R.H.: Ja, und was ich richtig unheimlich finde, sind unsere beiden Photos - wie gleich wir da aussehen, wie sehr wir das gleiche nachahmen können, wie sehr wir beide dieses Rollenbild darstellen können, und diese Vorstellung, dass so etwas Teil einer Identität sein kann, bah, ist fast grauslig ...
A.H.: sogar den gleichen Blick, und wie durch die Konzentration auf die Rolle und auch auf das Abgelichtet-Werden die jeweilige Identität verschwindet. Wenn ich mir das jetzt nachträglich anschaue, dann frage ich mich, haben wir da jetzt Puppen hingelegt? Könnt auch sein! Die uns ähnlich sehende Masken tragen? Oder sind das wirklich wir? Ich fühl mich abgespalten von dem, und wenn ich dran denk, dass ich das bin ...

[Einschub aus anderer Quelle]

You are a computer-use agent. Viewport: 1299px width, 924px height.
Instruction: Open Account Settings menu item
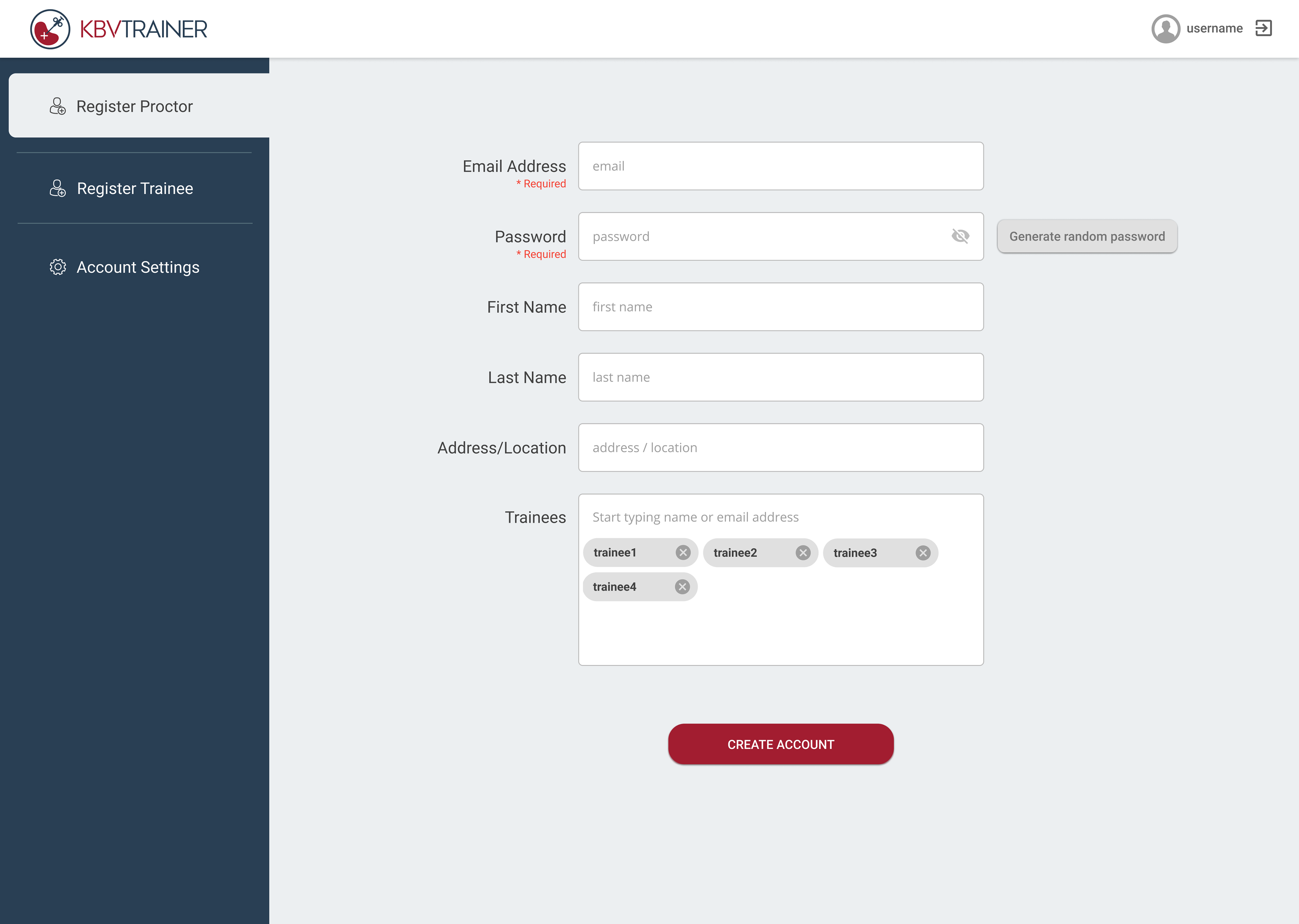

R.H.: ja, es ist so was wie eine Aneignung von etwas, das man sich gar nicht aneignen will. Ich bin ja auch neugierig, wie das dann sein wird, wenns veröffentlicht ist, da ist ja dann noch mal eine weitere Ebene; weil es eben ein Bild ist, das ich so gar nicht haben mag. Wenn ich mir so vorstelle - man konstruiert sich ja sowieso die ganze Zeit verschiedenste Ebenen von Identitäten für sich selber und das ist auch nichts fixes, sondern ist eh unheimlich fliessend und nicht eindeutig - da ist dann plötzlich ein Ausschnitt, eine Festschreibung, eine Feststellung, und noch dazu eine, die ich als Geste nicht wählen würde, wenn ich mich öffentlich re/präsentieren will. Selbst wenn es etwas sehr Privates sein sollte, würde ich mich anders darstellen.
A.H.: Ja, weil es einem selber gar nicht entspricht, eine Momentaufnahme, Reduktion ist; der Begriff Dekonstruktion schwirrt mir die ganze Zeit im Kopf herum, und ich hab so eine Ahnung, dass das, was das Bild jetzt repräsentiert, das ist etwas wie eine Identität ... Identität besteht nicht aus einer einzigen Repräsentation, sondern aus verschiedenen; verschiedene Rollen in verschiedenen Kontexten. Wir haben jetzt die Dekonstruktion der Vielschichtigkeit, Zusammensetzun Teile, die eine Identität ausmacht, und was da übrig bleibit, ist eine Hülle. Die einem bestimmten Zweck dient, völlig entleert, da ist nichts mehr drin, wir sind auch nicht mehr wirklich erkennbar, wir haben nicht etwas gebaut, wir haben etwas abgebaut. Wir haben uns weggelassen.
R.H.: Das Bild hat sich uns angeeignet!